Even before George Floyd’s killing, advocates for dramatic police reform largely shared a common agenda of ideas that included not only reducing the role of uniformed cops in responding to mental health calls, but also more independent oversight of police conduct, increased funding for social services in high-crime neighborhoods and more restrictions on use-of-force tactics, such as chokeholds.
And after the post-Floyd protests, which drew large, diverse crowds and took place in all 50 states, there were scattered, but significant, victories in some of these areas. In July, the liberal college city of Berkeley, California, voted for a plan for traffic enforcement by unarmed civilians (as well as mental health and homeless services) that would reduce police spending by 50%.
But in most jurisdictions, less dramatic reforms are struggling before elected officials who’ve often received campaign aid from police unions that oppose even modest changes. In California, Pawel noted, a study revealed law enforcement unions and associations donated $5.5 million to state lawmakers from 2011 to 2018. For every Berkeley, there are several stories like New York City, another supposed liberal stronghold, where lawmakers are now working to modify a ban on chokeholds after police union objections.
But even where commonsense reforms, such as chokehold bans, take root, incremental change – as opposed to a completely different mindset around public safety – won’t address the basic problem of policing in America. That would be a permanent culture of structural racism and inherent bias – reinforced by reactionary police unions – that’s much stronger than a few days of added sensitivity training or hiring a few more Black officers.
Dr. Howard Henderson, founding director of the Center for Justice Research at Texas Southern University, told me that dramatic reforms are so hard because “we’re forgetting that the police union culture and the systemic structures around policing have created their own environment that’s immune to traditional policy approaches. It’s essentially immune to democracy and even political ideology.” That’s certainly true in places like New York City, where supposed leftist mayor Bill de Blasio has defended a brutal police response to protests.
Here in Philadelphia, the future of significant police reform is very much in the balance, with several proposals – such as a strengthened police oversight commission – on the November ballot and other moves, such as chokehold ban, still pending before City Council.
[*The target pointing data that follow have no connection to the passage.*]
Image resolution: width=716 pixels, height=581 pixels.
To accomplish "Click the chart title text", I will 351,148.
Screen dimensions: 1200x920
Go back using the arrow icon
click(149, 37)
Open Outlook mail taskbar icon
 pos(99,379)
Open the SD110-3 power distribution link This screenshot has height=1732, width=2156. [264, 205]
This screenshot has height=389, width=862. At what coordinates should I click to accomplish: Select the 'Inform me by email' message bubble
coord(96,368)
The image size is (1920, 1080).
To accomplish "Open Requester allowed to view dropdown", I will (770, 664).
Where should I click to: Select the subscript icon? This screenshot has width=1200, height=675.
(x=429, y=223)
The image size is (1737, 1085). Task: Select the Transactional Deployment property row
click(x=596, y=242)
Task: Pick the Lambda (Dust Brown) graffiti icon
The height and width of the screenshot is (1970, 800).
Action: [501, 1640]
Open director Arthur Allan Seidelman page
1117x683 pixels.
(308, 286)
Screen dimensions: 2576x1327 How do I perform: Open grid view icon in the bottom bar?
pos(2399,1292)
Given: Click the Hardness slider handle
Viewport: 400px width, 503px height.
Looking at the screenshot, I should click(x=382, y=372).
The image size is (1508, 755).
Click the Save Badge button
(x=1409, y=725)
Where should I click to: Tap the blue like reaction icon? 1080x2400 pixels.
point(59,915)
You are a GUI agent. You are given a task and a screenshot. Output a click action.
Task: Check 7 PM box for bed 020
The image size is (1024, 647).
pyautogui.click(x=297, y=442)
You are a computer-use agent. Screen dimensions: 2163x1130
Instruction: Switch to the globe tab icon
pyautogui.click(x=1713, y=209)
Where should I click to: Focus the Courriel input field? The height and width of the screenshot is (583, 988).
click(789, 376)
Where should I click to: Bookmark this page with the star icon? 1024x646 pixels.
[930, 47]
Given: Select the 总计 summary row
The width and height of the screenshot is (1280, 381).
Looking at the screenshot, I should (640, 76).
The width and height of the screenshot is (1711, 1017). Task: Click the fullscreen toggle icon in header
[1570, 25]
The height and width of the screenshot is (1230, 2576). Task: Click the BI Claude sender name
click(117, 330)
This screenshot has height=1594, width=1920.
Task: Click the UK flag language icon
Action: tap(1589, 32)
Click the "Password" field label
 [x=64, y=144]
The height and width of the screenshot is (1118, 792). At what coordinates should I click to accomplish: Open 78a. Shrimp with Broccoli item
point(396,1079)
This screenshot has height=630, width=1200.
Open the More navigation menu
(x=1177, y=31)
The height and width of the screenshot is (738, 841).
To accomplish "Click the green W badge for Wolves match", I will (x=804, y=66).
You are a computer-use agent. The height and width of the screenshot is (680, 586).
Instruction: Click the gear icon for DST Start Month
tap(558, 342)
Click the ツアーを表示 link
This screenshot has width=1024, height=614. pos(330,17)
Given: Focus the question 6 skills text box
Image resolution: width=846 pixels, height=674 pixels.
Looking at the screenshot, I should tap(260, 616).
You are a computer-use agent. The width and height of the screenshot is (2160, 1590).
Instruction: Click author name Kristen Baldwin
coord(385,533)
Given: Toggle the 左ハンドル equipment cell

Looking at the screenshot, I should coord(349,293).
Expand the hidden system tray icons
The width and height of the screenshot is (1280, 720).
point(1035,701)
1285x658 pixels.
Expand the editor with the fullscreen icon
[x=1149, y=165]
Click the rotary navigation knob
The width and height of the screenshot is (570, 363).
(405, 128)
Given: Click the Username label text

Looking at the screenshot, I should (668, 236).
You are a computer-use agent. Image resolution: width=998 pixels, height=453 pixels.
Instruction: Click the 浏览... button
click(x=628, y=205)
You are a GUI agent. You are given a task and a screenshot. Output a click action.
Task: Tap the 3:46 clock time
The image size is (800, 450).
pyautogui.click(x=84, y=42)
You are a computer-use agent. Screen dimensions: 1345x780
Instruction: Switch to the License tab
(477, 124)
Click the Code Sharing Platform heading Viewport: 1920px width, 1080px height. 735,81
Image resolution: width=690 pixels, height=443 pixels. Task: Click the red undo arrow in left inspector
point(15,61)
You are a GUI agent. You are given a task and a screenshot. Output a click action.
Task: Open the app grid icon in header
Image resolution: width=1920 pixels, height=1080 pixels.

The council also plans hearings on the controversial police use of tear gas during the June protests, but advocates for the more dramatic idea of drastically reducing the police budget in favor of neighborhood-based violence intervention programs are waiting until 2021.
“We need a complete altering of the mindset around public safety,” councilmember-at-large Helen Gym, a leader of the charge on police reform, told me – echoing Texas Southern’s Henderson that sweeping change will require both listening to citizens in the most affected communities and educating the wider public that traditional policing isn’t set in stone. And that will take some time. “You can’t be short term,” Gym added. “This is deeply set in our culture, through our history and institutions. So the changing needs to be equally purposeful.”
Dramatic but necessary police reform probably won’t only require public education, but also electing more public officials who aren’t beholden to police unions and their campaign contributions. It also takes several bold cities, such as Berkeley or Minneapolis, charging forward with their plans to end policing as we know it, so places like Philadelphia will have a better roadmap as to what works and what doesn’t. I’m hopeful about this, but I can’t help but wonder: How many more Daniel Prude moments must America endure until we get there?
Will Bunch is the national opinion columnist for The Philadelphia Inquirer.